Diabetes is a growing worldwide epidemic, affecting the working age population. The number of individuals affected with diabetes is expected to increase by around 48% between 2017 and 2045.9 A common microvascular complication of diabetes, diabetic retinopathy (DR) is the leading cause of blindness in working-age adults in the developed world.10,11 The advanced, vision-threatening stages of DR are proliferative DR (PDR) and diabetic macular edema (DME).10,11
In clinical trials of DR, the Early Treatment Diabetic Retinopathy Study (ETDRS) DR severity scale (DRSS) is used to grade the stage of DR and monitor change over time.12 The scale can also be used in clinical practice. “The DRSS gives us all the opportunity to carefully study and accurately record changes in the stages and severity of retinopathy,” said Prof. Adrian Koh. The DRSS ranges from level 10 (normal) to level 85 (advanced PDR) in 12 steps (Figure 5).

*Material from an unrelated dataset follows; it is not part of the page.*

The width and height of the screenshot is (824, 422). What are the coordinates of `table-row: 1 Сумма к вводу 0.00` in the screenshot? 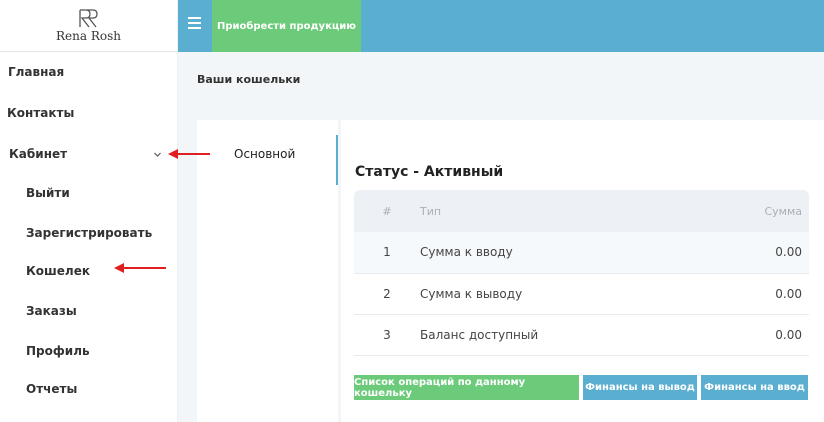 It's located at (582, 253).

The DRSS is a clinically relevant measure that correlates with functional anatomical outcomes, including change in VA and retinal thickness.13 An increase in DRSS level is associated with an increased risk of developing vision-threatening PDR or DME, and reduction in DRSS level is associated with improved VA and DME resolution.13 A two-step change on the DRSS is considered to be clinically relevant. In the ETDRS study, patients with two or more steps of progression over the first 4 years were 5.8 times more likely to develop PDR than those without.12
Patients with eyes at DRSS levels 47 and 53 are on the threshold between PDR and non-proliferative DR (NPDR) and are at high risk of developing PDR. In eyes with DRSS scores of 47 and 53 at baseline, 66 and 80%, respectively, will progress to PDR in 5 years without treatment.12,14
Historically, clinical approaches to managing DR have consisted of risk factor control to manage blood glucose and blood pressure in patients with NPDR15 and panretinal photocoagulation (PRP) in patients with PDR.16 These aimed to prevent the development or progression of DR/DME and prevent further loss of vision. Restoring diminished VA was not a realistic treatment goal.17
However, evidence from an increasing number of clinical trials now supports a disease-modifying effect for ranibizumab in DR. “On reflection, improvement in retinopathy severity at the same time as improvement of DME upon treatment with ranibizumab makes sense, because, after all, PDR is mediated by an upregulation and surge of VEGF,” said Prof. Koh. In the RISE and RIDE studies, over 75% of ranibizumab-treated patients with DRSS scores of 47 to 53 at baseline had a ≥ two-step improvement in DR up to 36 months (Figure 6).18 These patients were also three times less likely than patients treated with sham to have experienced a new PDR event by month 36 (11.9% versus 35.2%).18 “This includes vitreous hemorrhage, pre-retinal hemorrhage, and tractional retinal detachment. This is not something trivial,” said Prof. Koh. “There is a real and consistent effect.” Overall, compared with patients in the sham arm, those treated with ranibizumab were significantly more likely to improve by ≥ 2 (5.4 vs 35.9%) or ≥ 3 (1.3 vs 14.5%) steps on the DRSS (both P < .001 vs sham).19
In the DRCR.net Protocol S study, patients with PDR treated with ranibizumab had lower rates of developing vision-impairing DME and less visual field loss at 5 years than those treated with PRP. In eyes without DME at baseline, 22% of patients treated with ranibizumab had developed DME at 5 years, compared with 38% of patients treated with PRP (Figure 7).20 PDR eyes both with and without DME at baseline achieved VA gains at 2 years with ranibizumab: 7.9 and 1.8 letters, respectively, compared with 1.9 and -0.5 letters for PRP.21
- Ranibizumab treatment results in significant improvement of ≥ 2 or ≥ 3 DRSS steps in patients with DR and a reduced risk of DR worsening in eyes with or without PDR.19
- Better VA outcomes are achieved with ranibizumab monotherapy versus PRP in patients with and without DME.21
- Ranibizumab treatment consistently shows disease modifying activity in patients with DR.19-24
The DRCR.net Protocol I study demonstrated that ranibizumab treatment is associated with a reduced risk of DR worsening at 3 years compared with laser in eyes with or without PDR at baseline. This difference was significant in eyes without PDR at baseline (P = .01).22 Most recently, the PRIDE study compared ranibizumab alone or in combination with PRP with PRP alone in patients with PDR. At 12 months, patients treated with ranibizumab alone had a greater reduction in the area of neovascularization compared with those in the combination or PRP arms (Figure 8).23,24 In addition, more patients in the ranibizumab arm demonstrated complete regression of leakage from neovascularization at month 12 (28 vs 8% for PRP and 18% for combination).23,24
“There is compelling evidence across all trials for a disease-modifying effect of ranibizumab in DR. I believe that this marks the start of a paradigm shift in our approach to the management of PDR,” said Prof. Koh.